→ **Work to complete**: Rewrite the records below, starting at the line containing "Click the word" and ending at the last line, with the requests included. Shift every coordinate in the answers by -133.

→ **Data in this exercise**:
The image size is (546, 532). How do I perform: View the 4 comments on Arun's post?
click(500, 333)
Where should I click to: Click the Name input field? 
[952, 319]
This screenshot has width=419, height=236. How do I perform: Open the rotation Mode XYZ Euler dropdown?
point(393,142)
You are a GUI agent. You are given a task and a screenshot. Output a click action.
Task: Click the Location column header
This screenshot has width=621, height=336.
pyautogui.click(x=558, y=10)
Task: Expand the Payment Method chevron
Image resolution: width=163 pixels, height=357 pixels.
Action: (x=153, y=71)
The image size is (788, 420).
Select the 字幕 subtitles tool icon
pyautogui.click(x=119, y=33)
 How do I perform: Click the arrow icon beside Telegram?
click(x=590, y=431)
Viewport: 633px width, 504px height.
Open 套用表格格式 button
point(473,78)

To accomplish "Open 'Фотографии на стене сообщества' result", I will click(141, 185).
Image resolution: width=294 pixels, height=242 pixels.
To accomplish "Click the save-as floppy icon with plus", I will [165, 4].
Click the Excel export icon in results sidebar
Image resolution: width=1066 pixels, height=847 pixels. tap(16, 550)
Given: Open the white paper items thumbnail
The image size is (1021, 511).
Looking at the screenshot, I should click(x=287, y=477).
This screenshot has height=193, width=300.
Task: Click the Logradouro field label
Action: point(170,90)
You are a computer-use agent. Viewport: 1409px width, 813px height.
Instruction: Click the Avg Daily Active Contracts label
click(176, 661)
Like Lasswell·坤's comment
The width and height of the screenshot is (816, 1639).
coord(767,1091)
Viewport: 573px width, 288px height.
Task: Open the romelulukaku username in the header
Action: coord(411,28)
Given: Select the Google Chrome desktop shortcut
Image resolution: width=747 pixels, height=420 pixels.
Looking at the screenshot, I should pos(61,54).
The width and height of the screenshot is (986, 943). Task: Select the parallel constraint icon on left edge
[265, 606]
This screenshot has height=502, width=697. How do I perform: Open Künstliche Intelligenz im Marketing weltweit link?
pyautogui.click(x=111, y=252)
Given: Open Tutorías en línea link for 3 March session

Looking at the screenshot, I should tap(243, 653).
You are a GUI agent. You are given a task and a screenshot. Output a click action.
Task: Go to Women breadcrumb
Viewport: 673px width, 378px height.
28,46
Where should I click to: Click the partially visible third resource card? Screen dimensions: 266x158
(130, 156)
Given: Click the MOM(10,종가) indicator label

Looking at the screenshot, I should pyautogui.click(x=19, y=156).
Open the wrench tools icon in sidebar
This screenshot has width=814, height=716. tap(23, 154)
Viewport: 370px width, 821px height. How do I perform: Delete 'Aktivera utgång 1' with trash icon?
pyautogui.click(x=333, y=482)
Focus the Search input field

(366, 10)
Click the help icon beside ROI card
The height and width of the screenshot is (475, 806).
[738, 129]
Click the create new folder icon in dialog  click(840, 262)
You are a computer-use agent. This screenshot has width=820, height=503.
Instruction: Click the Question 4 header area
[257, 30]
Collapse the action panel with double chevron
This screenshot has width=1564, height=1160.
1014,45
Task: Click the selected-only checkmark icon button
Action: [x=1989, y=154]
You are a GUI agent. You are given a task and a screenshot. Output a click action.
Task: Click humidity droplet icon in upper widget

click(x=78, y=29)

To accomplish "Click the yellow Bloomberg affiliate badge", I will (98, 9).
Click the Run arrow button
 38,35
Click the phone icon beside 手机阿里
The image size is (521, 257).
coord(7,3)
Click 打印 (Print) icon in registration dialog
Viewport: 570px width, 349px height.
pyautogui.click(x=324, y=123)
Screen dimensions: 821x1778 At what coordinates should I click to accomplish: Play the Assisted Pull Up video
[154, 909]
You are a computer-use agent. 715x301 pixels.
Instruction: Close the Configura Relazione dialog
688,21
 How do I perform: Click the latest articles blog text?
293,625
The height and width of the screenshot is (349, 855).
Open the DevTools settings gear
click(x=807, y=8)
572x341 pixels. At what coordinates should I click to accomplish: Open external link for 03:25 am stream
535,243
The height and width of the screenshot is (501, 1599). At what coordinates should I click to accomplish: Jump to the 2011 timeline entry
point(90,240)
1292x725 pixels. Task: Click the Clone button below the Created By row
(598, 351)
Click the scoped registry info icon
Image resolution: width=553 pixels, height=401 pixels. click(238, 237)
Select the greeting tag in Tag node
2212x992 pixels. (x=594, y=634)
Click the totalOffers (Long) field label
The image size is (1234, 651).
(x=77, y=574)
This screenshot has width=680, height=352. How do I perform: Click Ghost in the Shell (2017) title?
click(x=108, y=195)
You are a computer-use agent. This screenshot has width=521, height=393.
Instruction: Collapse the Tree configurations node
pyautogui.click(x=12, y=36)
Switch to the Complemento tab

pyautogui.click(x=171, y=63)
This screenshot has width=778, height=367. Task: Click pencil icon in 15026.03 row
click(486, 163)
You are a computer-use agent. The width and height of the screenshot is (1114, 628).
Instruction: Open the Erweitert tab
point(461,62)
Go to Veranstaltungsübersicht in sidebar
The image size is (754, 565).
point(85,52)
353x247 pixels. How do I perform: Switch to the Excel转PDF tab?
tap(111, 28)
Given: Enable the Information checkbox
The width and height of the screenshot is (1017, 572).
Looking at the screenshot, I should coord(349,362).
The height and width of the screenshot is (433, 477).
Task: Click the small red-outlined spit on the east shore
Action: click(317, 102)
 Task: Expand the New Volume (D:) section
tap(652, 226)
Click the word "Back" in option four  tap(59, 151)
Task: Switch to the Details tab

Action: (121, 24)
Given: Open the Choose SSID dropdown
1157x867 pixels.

→ **Task output**:
Click the word "Back" in option four  tap(-74, 18)
Task: Switch to the Details tab

Action: (-12, -109)
Given: Open the Choose SSID dropdown
1157x867 pixels.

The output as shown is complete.